With fentanyl use among teenagers on the rise at an alarming rate the Parent Teacher School Association (PTSA) of Santa Monica High School recently gave a presentation to parents to discuss the dangers of the deadly drug, how teenagers acquire it, and what we can do to help and protect our children. This year three SAMOHS students overdosed on fentanyl, seven in the LAUSD, and one 15-year-old girl died in Hollywood. The fentanyl epidemic is at our doorstep, and many of its victims don’t even realize they’re taking the drug.

“Fentanyl has caused a trail of death across the country,” according to U.S. Attorney Martin Estrada. Los Angeles is a major distribution hub as Mexican cartels have flooded the market with cheaply made counterfeit pills disguised to look like oxycodone, Percocet, Xanax, and Adderall, drugs that teenagers may be trying to get their hands on.

Juli Shamash is a parent who spoke at the PTSA meeting. She lost her son to a drug overdose.

Shamash is the President of the Drug Awareness Foundation that she founded along with her family. In 2018 the mother of three lost her 19-year-old son to a fatal fentanyl drug overdose. He died while in a sober living facility. 

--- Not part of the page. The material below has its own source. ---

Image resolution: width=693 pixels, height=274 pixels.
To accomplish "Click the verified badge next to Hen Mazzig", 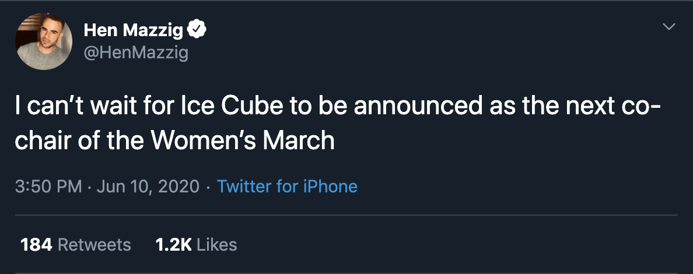I will point(198,30).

“He had struggled with substance abuse disorder for three years. He started smoking pot because he had anxiety,” Shamash explained. When marijuana was no longer effective, her son started drinking cough medicine mixed with soft drinks. He stockpiled over-the-counter Tylenol with codeine which is an opioid. Her teenager was sent to rehab and therapeutic boarding school. After a series of living at home and at sober houses, Shamash’s vulnerable teenager was injured at work and then prescribed a pain medication. His addiction returned as well as treatment. 

“You know that feeling you get as a parent when all your kids are safe and happy? It was short-lived.” Shamash’s son died from fentanyl poisoning. And she said it affected her other children, who helped her start her foundation. Shamash was instrumental in getting SB864 (Tyler’s law) passed this year. If someone is taken to the hospital with an OD, they are now given a fentanyl test. Because it is a synthetic opioid, it previously didn’t show up on drug panels looking for narcotics.

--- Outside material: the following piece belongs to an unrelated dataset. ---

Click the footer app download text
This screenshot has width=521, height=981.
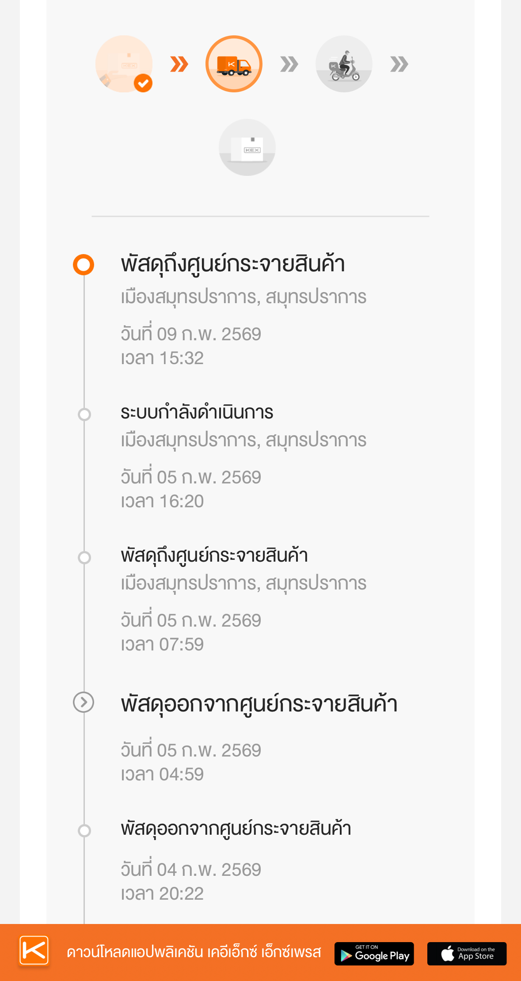(194, 952)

Shamash cautioned, “Fentanyl is killing everyone and anyone from longtime users to first timers and people who just want to take a drug on the weekends. It doesn’t matter your race, religion, or how much money you have. Fentanyl is killing so many.”

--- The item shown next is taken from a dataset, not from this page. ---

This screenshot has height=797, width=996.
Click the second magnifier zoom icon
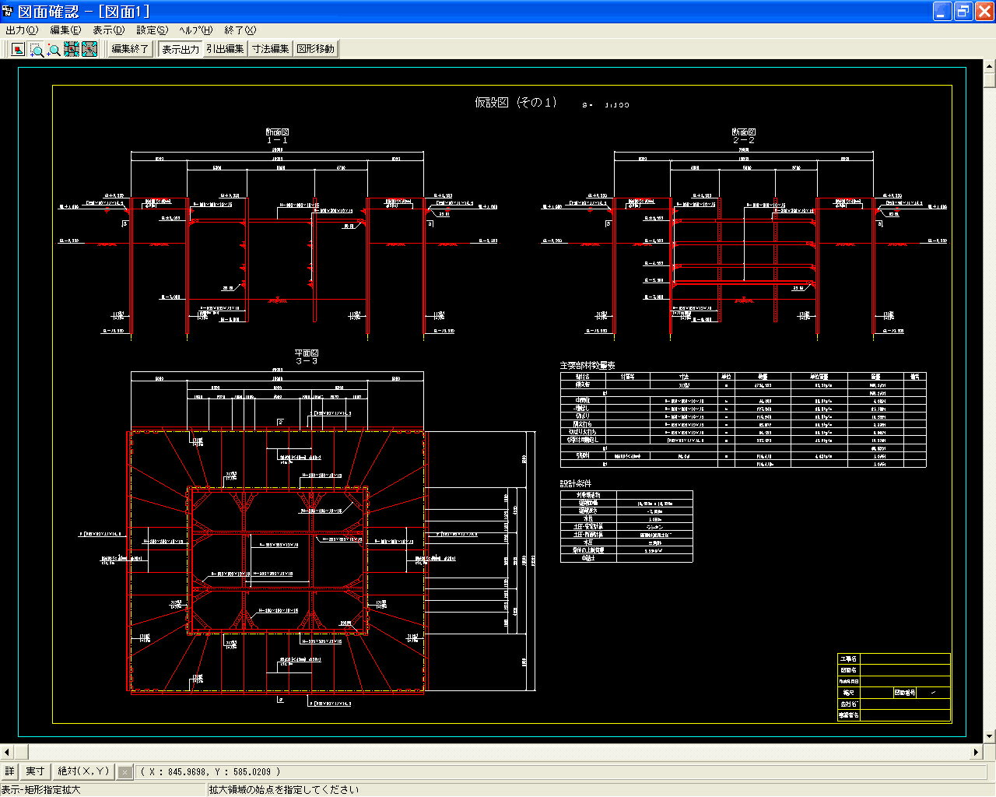tap(54, 49)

She also explained how easy it is to get drugs. 

“Teenagers are acquiring it through social media channels and friends. Any pill you buy online is most likely counterfeit.” The Drug Enforcement Agency says three out of five pills on the street are laced with enough fentanyl to kill you. “The cartels are not trying to kill people. They want to get people addicted. But they don’t care if some people die along the way,” Shamash commented.

She explained that when people have anxiety or depression, they are often given a prescription, and teens can emulate this. 

“A lot of kids died during COVID. They were suffering anxiety, and they probably Googled what to do for anxiety, or they know, ‘oh, my mom takes Xanax, ’ and they think what they’re buying online is the real pill, but it’s not and there’s none of the real pill in it.” She explained street drugs are mostly filler and fentanyl designed to look like other drugs. “There’s an Adderall shortage now, and I’m terrified students who feel they need it are going to get it online, and it’ll kill them.”

Her tips for parents are to monitor children’s cash apps because that’s often how kids pay for drugs. She said it’s easy to score online, and the drugs are delivered “like pizza.” 

“You can find it on Craigslist and even Snapchat.” And teens typically are not searching for fentanyl. They’re looking for Percocet, Oxycontin, Xanax and Adderall.

I tell parents to talk to your kids. They have to hear it from multiple sources. Tell them to never take any pills, any medicine that’s not from your doctor. Saying “not my child’ are the three most dangerous words.” She suggests having Narcan, a reversal agent for opioids, on hand. It’s available at SMMUSD secondary schools and in drug stores. Endoverdose.net can help you acquire it, along with DrugAwarenessFoundation.org.